* **Excerpted text**:
※

Tuesday, June 5, 2012

Will there always be fish in the sea?

....not if there are no small fish for bigger fish to eat,
 not if one industry dominates a fishing culture,
not if politicians reject regulations and refuse to recognize the science that demonstrates the interconnectedness of life in the sea and the consequences of ignoring that interconnectedness.

In her article "A Fish Story: How an Angler and Two Government Bureaucrats May have Saved the Atlantic Ocean," Alison Fairbrother charts the decline of menhaden in the Chesapeake Bay and demonstrates how one tiny fish can have a tremendous impact on recreational fishing, industry, conservation, and politics. Her "fish story" also reminds us how one or two engaged and focused individuals can start a chain of events that could result in remedying careless and unprincipled predation.

Like so many of the creatures we take for granted, menhaden were abundant when European colonists first stepped ashore in the New World. Fairbrother writes that: "early pioneers described [menhaden] as swimming in schools twenty-five miles long or more, packing themselves into bays and estuaries where they came to feed on dense schools of phytoplankton...," and in 1608, John Smith described the menhaden in Chesapeake Bay as "'lying so thick with their heads above the water, as for want of nets we attempted to catch them with a frying pan.'"

I'm envious of those early descriptions of the teaming flora and fauna early explorers described: the millions of bison thundering across the Great Plains; the prairie grasses that grew as high as a horse's belly as far as the eye could see, undulating in the wind like a mighty ocean; the great number of whales that came so close to shore that early pioneers of Nantucket could kill all they needed without going out of sight of land. That abundance is gone forever. Instead, we have fish stories such as Alison Fairbrother's,  in which we learn that "80 percent of the menhaden netted from the Atlantic are the property of a single company" (my emphasis).

※

* **Entries supplied**:

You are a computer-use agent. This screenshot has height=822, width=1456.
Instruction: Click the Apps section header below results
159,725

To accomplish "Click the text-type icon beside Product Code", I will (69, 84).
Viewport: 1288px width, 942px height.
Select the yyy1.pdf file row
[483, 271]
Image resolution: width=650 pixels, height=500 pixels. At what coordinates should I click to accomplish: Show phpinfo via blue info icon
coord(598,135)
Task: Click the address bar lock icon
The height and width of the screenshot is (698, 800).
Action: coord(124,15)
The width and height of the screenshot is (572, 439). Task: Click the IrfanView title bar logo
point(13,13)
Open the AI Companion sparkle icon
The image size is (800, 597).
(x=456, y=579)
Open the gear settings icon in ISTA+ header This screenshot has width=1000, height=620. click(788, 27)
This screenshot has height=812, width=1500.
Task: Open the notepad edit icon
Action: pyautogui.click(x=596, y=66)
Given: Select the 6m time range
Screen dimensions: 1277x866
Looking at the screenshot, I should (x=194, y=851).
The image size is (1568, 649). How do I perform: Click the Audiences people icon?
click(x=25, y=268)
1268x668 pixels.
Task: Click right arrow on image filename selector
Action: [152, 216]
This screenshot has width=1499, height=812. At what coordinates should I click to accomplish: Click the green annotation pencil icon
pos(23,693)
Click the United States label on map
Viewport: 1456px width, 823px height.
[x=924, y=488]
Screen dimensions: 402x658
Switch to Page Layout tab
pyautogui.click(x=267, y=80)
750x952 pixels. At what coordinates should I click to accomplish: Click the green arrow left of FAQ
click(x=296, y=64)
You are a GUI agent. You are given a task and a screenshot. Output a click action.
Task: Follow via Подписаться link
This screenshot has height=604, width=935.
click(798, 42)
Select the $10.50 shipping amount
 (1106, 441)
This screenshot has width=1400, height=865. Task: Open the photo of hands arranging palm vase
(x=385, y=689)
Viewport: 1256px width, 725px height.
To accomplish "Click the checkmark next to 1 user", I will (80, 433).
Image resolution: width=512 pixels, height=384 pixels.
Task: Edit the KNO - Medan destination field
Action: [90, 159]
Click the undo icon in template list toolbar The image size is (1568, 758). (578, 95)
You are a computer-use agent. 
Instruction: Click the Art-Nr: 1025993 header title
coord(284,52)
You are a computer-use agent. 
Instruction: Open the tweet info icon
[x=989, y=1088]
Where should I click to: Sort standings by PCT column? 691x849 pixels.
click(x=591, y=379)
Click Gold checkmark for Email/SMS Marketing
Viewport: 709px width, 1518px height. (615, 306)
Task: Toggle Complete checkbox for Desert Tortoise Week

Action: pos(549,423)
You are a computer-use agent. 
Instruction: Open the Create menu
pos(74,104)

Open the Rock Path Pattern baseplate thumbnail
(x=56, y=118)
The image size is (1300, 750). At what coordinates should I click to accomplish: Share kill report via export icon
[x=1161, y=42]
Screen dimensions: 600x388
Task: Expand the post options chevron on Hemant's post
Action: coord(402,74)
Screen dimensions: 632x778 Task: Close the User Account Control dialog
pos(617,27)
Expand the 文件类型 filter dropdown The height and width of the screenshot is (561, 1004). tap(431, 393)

※

* **Tasks and exercises**:
- a) Summarize the menhaden post in two sentences.
- b) Answer these questions from the menhaden post:
(i) In what year did John Smith describe the menhaden in Chesapeake Bay?
(ii) What did menhaden come into bays and estuaries to feed on, according to early pioneers?
(iii) What share of the menhaden netted from the Atlantic is the property of a single company?
- c) Reproduce the passage of the menhaden post starting at "Tuesday, June 5, 2012" and ending at "ignoring that interconnectedness.".
Answer from the menhaden post alone.

* **Numbered responses**:
- a) The menhaden post warns that the sea may not always hold fish if small fish disappear, if one industry dominates a fishing culture, or if politicians reject regulations and ignore the science of interconnected sea life. It describes Alison Fairbrother's article on the decline of menhaden in Chesapeake Bay, recalls early accounts of the fish's great abundance, and notes that 80 percent of the menhaden netted from the Atlantic belong to a single company.

- b)
(i) 1608
(ii) Dense schools of phytoplankton
(iii) 80 percent

- c)
Tuesday, June 5, 2012

Will there always be fish in the sea?

....not if there are no small fish for bigger fish to eat,
 not if one industry dominates a fishing culture,
not if politicians reject regulations and refuse to recognize the science that demonstrates the interconnectedness of life in the sea and the consequences of ignoring that interconnectedness.